Même si les logos des partis qui le soutiennent figurent en petit en bas de ses tracts, Jean-Pierre Guérin ne se présente jamais comme socialiste, ni même comme un candidat de gauche. On le lui fait remarquer. « Je ne cache pas qui je suis, rétorque-t-il. Les gens le savent. Par ailleurs, je suis candidat pour être maire, soutenu par des gens sans étiquette. » Connu dans la ville, il pense échapper au vote sanction. « Il jouera dans les communes où les candidats sont peu implantés. »
Pendant la tournée, l'accueil, parfois chaleureux ou poli, est souvent indifférent, voire polaire. « La ville se dégrade, oui, mais ce que vous dites ce n'est pas nouveau ! », s'énerve un habitant qui ne fera qu'entrouvrir sa porte. « Ça fait onze ans que j'habite là, c'est la première fois que je vous vois », lance Patrick, 39 ans, pâtissier et abstentionniste revendiqué. « Je ne sais pas s'il y a du monde pour voter, en tout cas le PS va se prendre une bonne branlée », dit-il.

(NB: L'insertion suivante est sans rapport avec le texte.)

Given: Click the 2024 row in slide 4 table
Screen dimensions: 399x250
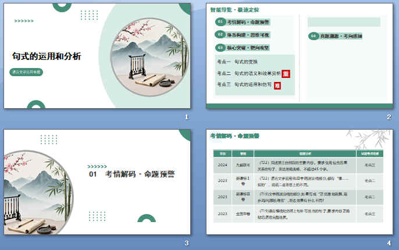Looking at the screenshot, I should tap(298, 165).
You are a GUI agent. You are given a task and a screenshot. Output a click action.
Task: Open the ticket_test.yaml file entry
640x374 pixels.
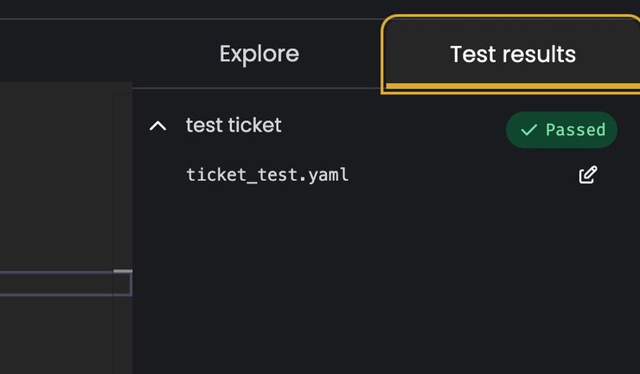(x=267, y=175)
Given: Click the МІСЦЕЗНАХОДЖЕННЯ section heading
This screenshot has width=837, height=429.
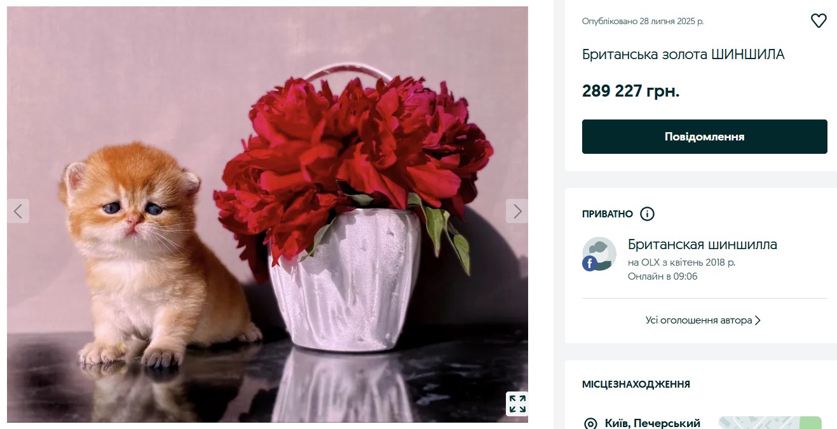Looking at the screenshot, I should click(636, 385).
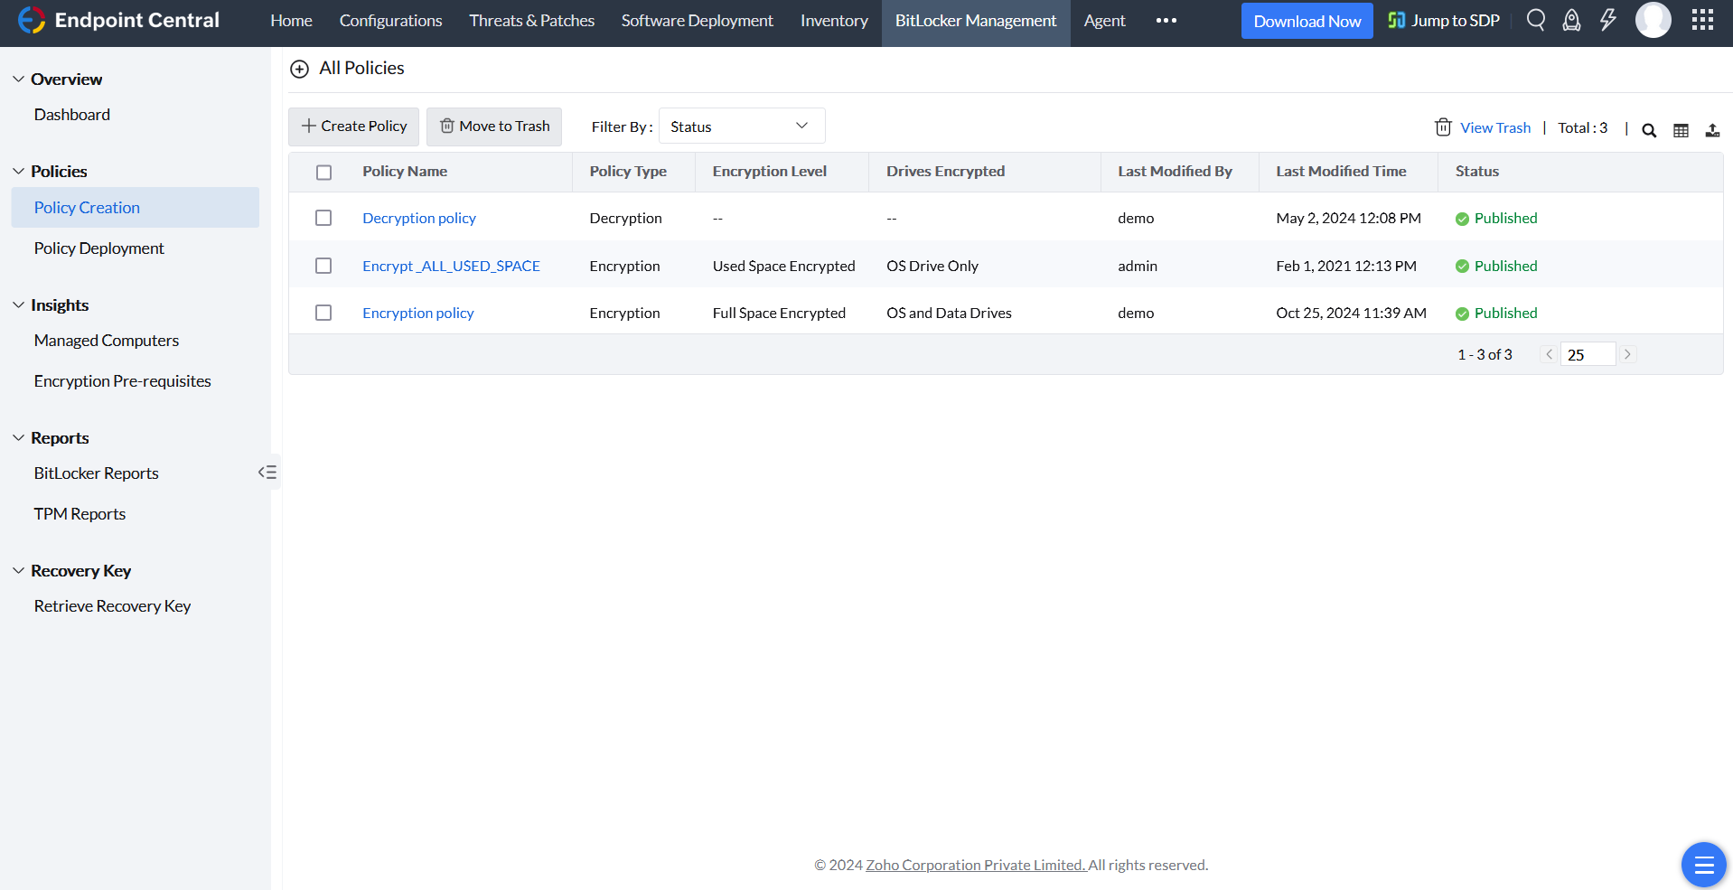1733x890 pixels.
Task: Click the Create Policy button
Action: (x=353, y=126)
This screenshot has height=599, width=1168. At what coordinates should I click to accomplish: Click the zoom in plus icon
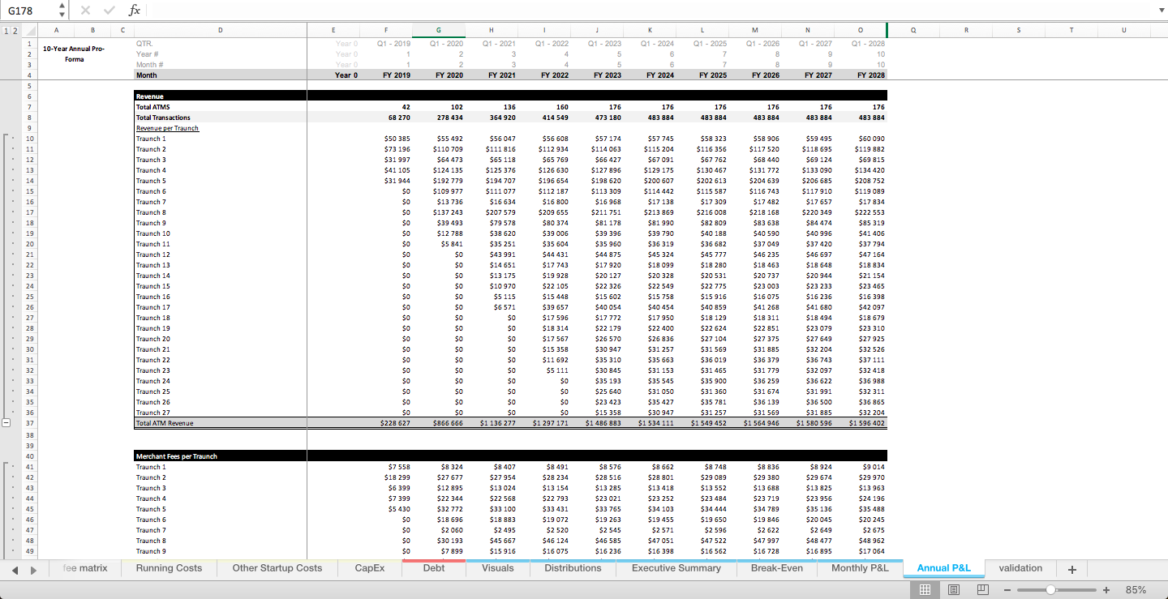tap(1106, 589)
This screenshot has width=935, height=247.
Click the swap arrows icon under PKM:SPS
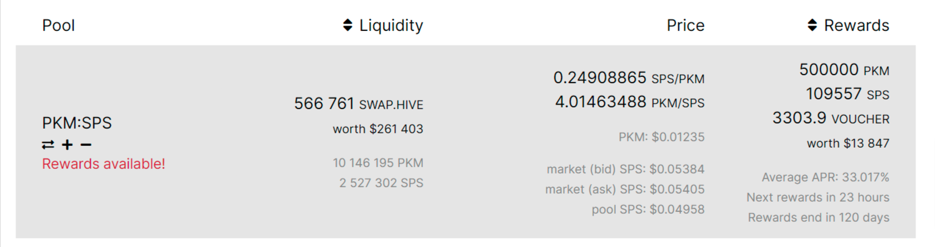(x=48, y=145)
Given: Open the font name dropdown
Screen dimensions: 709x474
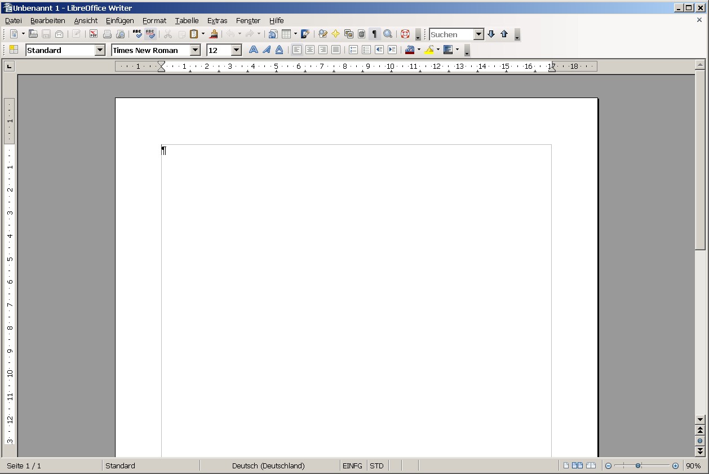Looking at the screenshot, I should 194,50.
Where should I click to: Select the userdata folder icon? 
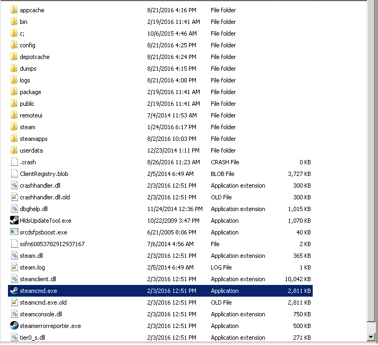click(14, 150)
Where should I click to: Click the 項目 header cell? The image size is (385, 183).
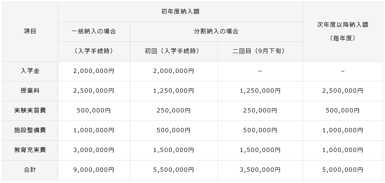point(30,31)
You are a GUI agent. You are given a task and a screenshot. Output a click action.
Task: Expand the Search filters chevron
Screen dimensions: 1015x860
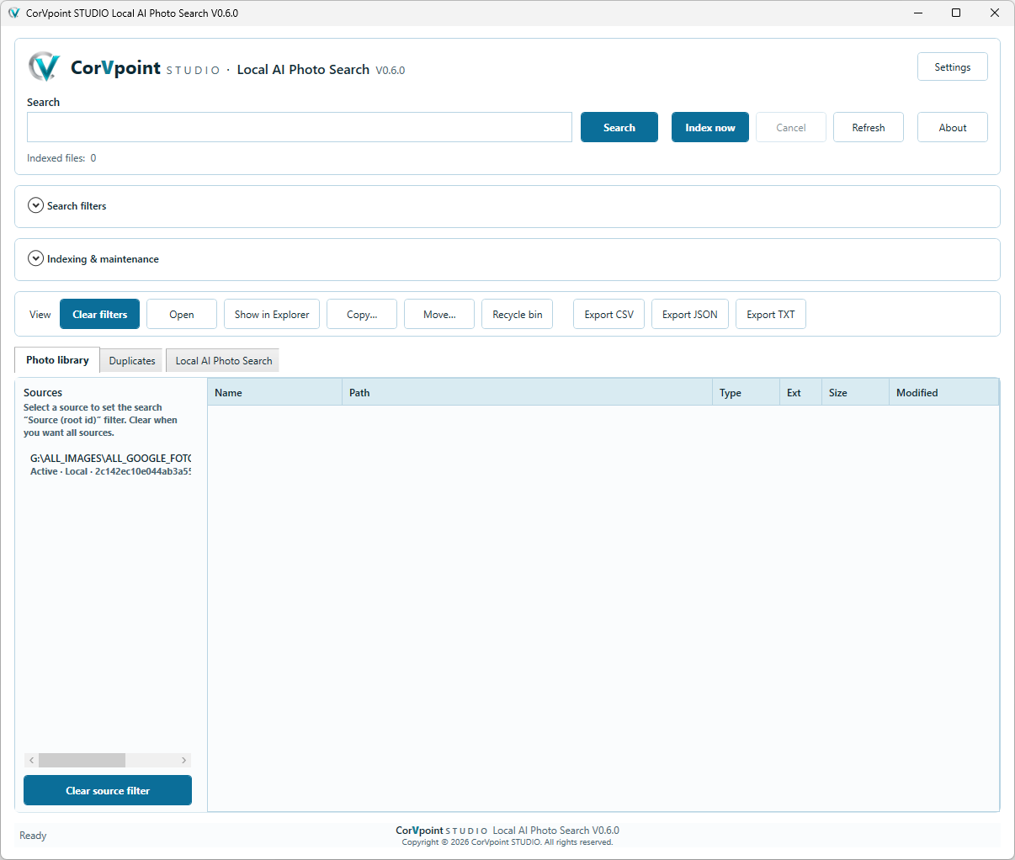click(x=35, y=205)
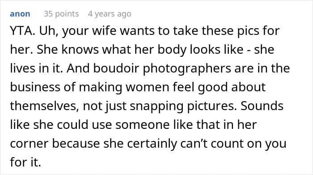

Au Mée-sur-Seine, l'abstention a atteint 45 % aux municipales de 2008, 50 % dans certains quartiers.
Alde Harmand, maire de Toul (Meurthe-et-Moselle, 16 000 habitants)
Alde Harmand est un homme placide. « Catho de gauche » (il n'aime pas l'expression), archiviste de formation (il est spécialiste de l'« orfèvrerie religieuse en Lorraine après la Révolution »), il n'a pas vraiment le profil type de l'apparatchik socialiste. Il n'est d'ailleurs entré au PS qu'il y a deux ans, quand il est devenu vice-président du conseil général de Meurthe-et-Moselle.
Alde Harmand est devenu maire de Toul en 2013. Il a alors succédé à Nicole Feidt, une socialiste qui dirigeait la ville depuis 2001, après trente ans de gestion RPR. Toul reste divisée : au deuxième tour, Nicolas Sarkozy et François Hollande étaient à 50/50.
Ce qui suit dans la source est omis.